» **Problem description**: Rewrite every one of the items below as a numbered list, leaving out any blank lines.

--------

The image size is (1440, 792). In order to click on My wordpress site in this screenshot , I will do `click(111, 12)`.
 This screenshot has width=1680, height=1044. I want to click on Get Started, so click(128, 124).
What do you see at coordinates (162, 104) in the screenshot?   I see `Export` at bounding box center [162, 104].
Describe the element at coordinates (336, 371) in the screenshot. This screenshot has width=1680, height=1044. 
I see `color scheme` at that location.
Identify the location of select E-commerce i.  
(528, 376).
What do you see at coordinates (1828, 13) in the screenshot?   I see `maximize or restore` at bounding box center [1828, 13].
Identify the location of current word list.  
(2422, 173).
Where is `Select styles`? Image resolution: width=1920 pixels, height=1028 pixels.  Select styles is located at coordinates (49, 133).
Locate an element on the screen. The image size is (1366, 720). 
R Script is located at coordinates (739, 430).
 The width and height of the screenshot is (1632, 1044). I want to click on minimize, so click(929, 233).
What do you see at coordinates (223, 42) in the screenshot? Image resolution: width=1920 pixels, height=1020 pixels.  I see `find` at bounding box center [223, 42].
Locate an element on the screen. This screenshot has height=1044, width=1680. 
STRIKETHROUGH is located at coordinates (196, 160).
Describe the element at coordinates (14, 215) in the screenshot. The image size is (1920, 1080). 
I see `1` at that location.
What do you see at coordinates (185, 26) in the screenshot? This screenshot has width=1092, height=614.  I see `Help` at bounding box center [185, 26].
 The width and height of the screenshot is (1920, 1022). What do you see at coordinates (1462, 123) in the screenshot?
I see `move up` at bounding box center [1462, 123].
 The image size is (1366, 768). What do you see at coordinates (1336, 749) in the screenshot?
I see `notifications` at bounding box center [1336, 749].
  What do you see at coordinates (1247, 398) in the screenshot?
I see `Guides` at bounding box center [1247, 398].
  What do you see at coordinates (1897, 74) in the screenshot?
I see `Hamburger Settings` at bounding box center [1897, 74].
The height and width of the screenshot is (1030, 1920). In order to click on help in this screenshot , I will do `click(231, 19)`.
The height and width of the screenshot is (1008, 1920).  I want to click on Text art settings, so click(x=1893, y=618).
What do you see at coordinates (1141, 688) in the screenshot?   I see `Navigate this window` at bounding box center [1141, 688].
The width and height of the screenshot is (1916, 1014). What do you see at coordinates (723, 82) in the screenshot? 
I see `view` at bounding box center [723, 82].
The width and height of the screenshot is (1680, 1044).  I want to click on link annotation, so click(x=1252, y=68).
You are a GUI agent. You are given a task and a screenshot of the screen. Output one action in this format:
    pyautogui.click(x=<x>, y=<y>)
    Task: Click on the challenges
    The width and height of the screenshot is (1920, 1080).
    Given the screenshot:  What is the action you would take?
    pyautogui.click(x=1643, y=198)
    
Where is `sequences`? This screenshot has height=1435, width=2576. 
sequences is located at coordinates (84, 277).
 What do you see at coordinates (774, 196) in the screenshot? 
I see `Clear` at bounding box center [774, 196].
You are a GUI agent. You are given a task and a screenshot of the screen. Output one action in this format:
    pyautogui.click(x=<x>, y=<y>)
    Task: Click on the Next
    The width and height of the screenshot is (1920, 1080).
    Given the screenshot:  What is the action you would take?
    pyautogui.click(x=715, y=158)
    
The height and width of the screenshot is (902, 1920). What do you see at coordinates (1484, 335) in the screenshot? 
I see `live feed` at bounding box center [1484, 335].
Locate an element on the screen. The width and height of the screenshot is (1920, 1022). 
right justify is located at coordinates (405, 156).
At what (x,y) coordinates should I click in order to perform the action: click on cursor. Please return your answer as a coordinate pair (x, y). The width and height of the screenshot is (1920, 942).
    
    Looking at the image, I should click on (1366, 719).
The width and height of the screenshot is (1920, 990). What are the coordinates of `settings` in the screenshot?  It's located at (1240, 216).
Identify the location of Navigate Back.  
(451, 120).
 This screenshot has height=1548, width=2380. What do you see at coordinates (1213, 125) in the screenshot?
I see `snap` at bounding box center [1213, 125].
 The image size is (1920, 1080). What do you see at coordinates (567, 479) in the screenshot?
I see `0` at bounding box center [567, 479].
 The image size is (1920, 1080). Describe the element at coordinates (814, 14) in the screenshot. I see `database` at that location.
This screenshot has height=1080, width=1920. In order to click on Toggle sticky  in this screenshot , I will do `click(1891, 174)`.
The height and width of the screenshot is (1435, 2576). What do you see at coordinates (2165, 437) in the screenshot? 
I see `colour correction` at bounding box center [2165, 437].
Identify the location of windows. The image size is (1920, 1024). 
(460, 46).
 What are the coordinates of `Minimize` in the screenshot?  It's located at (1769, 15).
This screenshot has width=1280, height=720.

--------

» **Correct output**:
1. The image size is (1440, 792). In order to click on My wordpress site in this screenshot , I will do `click(111, 12)`.
2.  This screenshot has width=1680, height=1044. I want to click on Get Started, so click(128, 124).
3. What do you see at coordinates (162, 104) in the screenshot?   I see `Export` at bounding box center [162, 104].
4. Describe the element at coordinates (336, 371) in the screenshot. This screenshot has width=1680, height=1044. 
5. I see `color scheme` at that location.
6. Identify the location of select E-commerce i.  
7. (528, 376).
8. What do you see at coordinates (1828, 13) in the screenshot?   I see `maximize or restore` at bounding box center [1828, 13].
9. Identify the location of current word list.  
10. (2422, 173).
11. Where is `Select styles`? Image resolution: width=1920 pixels, height=1028 pixels.  Select styles is located at coordinates (49, 133).
12. Locate an element on the screen. The image size is (1366, 720). 
13. R Script is located at coordinates (739, 430).
14.  The width and height of the screenshot is (1632, 1044). I want to click on minimize, so click(929, 233).
15. What do you see at coordinates (223, 42) in the screenshot? Image resolution: width=1920 pixels, height=1020 pixels.  I see `find` at bounding box center [223, 42].
16. Locate an element on the screen. This screenshot has height=1044, width=1680. 
17. STRIKETHROUGH is located at coordinates (196, 160).
18. Describe the element at coordinates (14, 215) in the screenshot. The image size is (1920, 1080). 
19. I see `1` at that location.
20. What do you see at coordinates (185, 26) in the screenshot? This screenshot has width=1092, height=614.  I see `Help` at bounding box center [185, 26].
21.  The width and height of the screenshot is (1920, 1022). What do you see at coordinates (1462, 123) in the screenshot?
22. I see `move up` at bounding box center [1462, 123].
23.  The image size is (1366, 768). What do you see at coordinates (1336, 749) in the screenshot?
24. I see `notifications` at bounding box center [1336, 749].
25.   What do you see at coordinates (1247, 398) in the screenshot?
26. I see `Guides` at bounding box center [1247, 398].
27.   What do you see at coordinates (1897, 74) in the screenshot?
28. I see `Hamburger Settings` at bounding box center [1897, 74].
29. The height and width of the screenshot is (1030, 1920). In order to click on help in this screenshot , I will do `click(231, 19)`.
30. The height and width of the screenshot is (1008, 1920).  I want to click on Text art settings, so click(x=1893, y=618).
31. What do you see at coordinates (1141, 688) in the screenshot?   I see `Navigate this window` at bounding box center [1141, 688].
32. The width and height of the screenshot is (1916, 1014). What do you see at coordinates (723, 82) in the screenshot? 
33. I see `view` at bounding box center [723, 82].
34. The width and height of the screenshot is (1680, 1044).  I want to click on link annotation, so click(x=1252, y=68).
35. You are a GUI agent. You are given a task and a screenshot of the screen. Output one action in this format:
36.     pyautogui.click(x=<x>, y=<y>)
37.     Task: Click on the challenges
38.     The width and height of the screenshot is (1920, 1080).
39.     Given the screenshot:  What is the action you would take?
40.     pyautogui.click(x=1643, y=198)
41. Where is `sequences`? This screenshot has height=1435, width=2576. 
42. sequences is located at coordinates (84, 277).
43.  What do you see at coordinates (774, 196) in the screenshot? 
44. I see `Clear` at bounding box center [774, 196].
45. You are a GUI agent. You are given a task and a screenshot of the screen. Output one action in this format:
46.     pyautogui.click(x=<x>, y=<y>)
47.     Task: Click on the Next
48.     The width and height of the screenshot is (1920, 1080).
49.     Given the screenshot:  What is the action you would take?
50.     pyautogui.click(x=715, y=158)
51. The height and width of the screenshot is (902, 1920). What do you see at coordinates (1484, 335) in the screenshot? 
52. I see `live feed` at bounding box center [1484, 335].
53. Locate an element on the screen. The width and height of the screenshot is (1920, 1022). 
54. right justify is located at coordinates (405, 156).
55. At what (x,y) coordinates should I click in order to perform the action: click on cursor. Please return your answer as a coordinate pair (x, y). The width and height of the screenshot is (1920, 942).
56.     Looking at the image, I should click on (1366, 719).
57. The width and height of the screenshot is (1920, 990). What are the coordinates of `settings` in the screenshot?  It's located at (1240, 216).
58. Identify the location of Navigate Back.  
59. (451, 120).
60.  This screenshot has height=1548, width=2380. What do you see at coordinates (1213, 125) in the screenshot?
61. I see `snap` at bounding box center [1213, 125].
62.  The image size is (1920, 1080). What do you see at coordinates (567, 479) in the screenshot?
63. I see `0` at bounding box center [567, 479].
64.  The image size is (1920, 1080). Describe the element at coordinates (814, 14) in the screenshot. I see `database` at that location.
65. This screenshot has height=1080, width=1920. In order to click on Toggle sticky  in this screenshot , I will do `click(1891, 174)`.
66. The height and width of the screenshot is (1435, 2576). What do you see at coordinates (2165, 437) in the screenshot? 
67. I see `colour correction` at bounding box center [2165, 437].
68. Identify the location of windows. The image size is (1920, 1024). 
69. (460, 46).
70.  What are the coordinates of `Minimize` in the screenshot?  It's located at (1769, 15).
71. This screenshot has width=1280, height=720.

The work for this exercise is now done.